Stored items
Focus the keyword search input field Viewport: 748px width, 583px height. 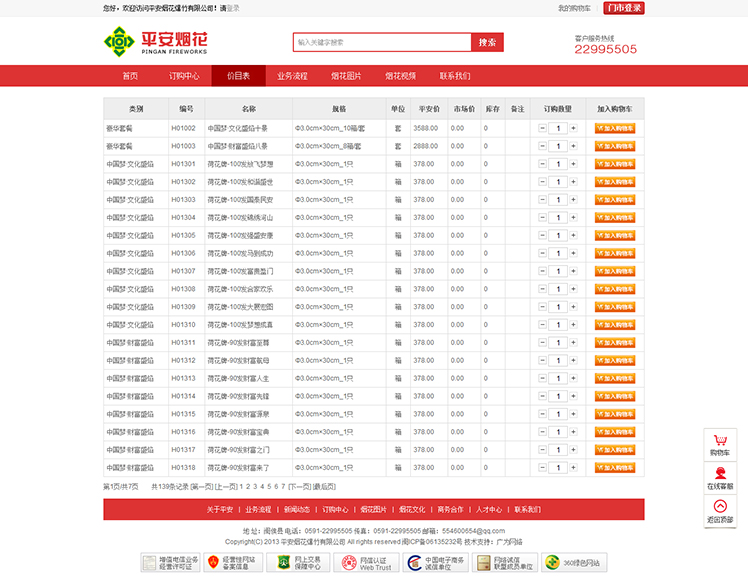coord(382,42)
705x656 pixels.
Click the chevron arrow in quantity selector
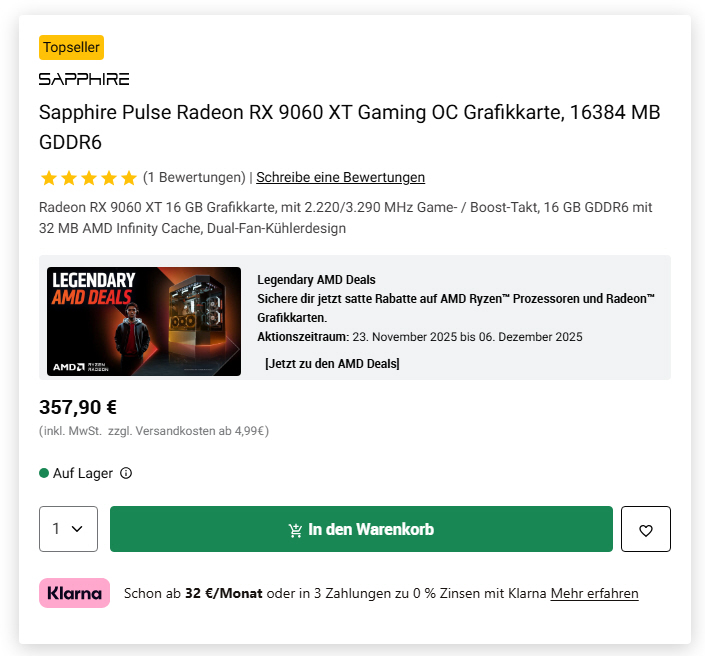point(77,529)
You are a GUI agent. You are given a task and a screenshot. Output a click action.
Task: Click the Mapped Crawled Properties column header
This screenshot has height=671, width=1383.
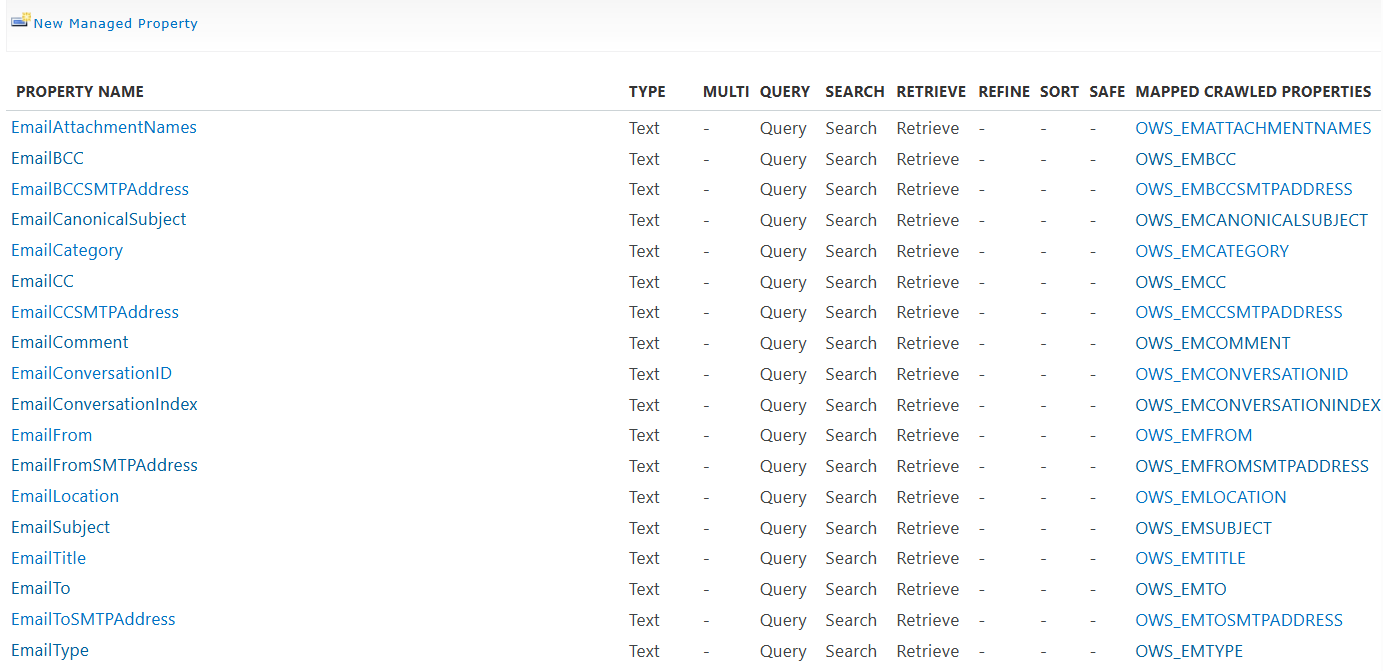pos(1253,92)

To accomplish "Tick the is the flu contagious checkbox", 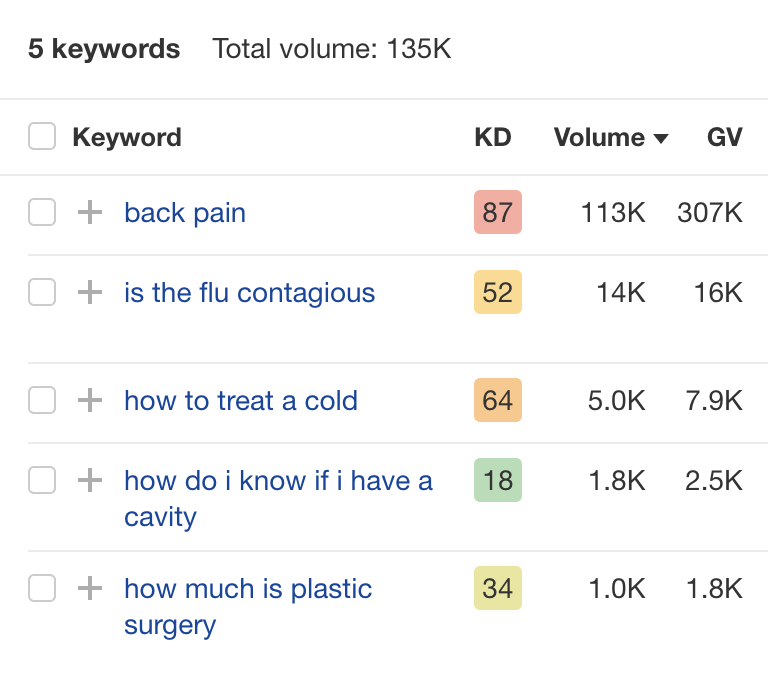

Work instruction ▸
Working down from the line with "705x656 pixels.", copy each line exactly until the last line of the entries, which is also included. Omit the pictures.

Output for this task ▸
705x656 pixels.
Click the chevron arrow in quantity selector
point(77,529)
You are a GUI agent. You are given a task and a screenshot. Output a click action.
Task: Click the Mapped Crawled Properties column header
This screenshot has height=671, width=1383.
pos(1253,92)

To accomplish "Tick the is the flu contagious checkbox", 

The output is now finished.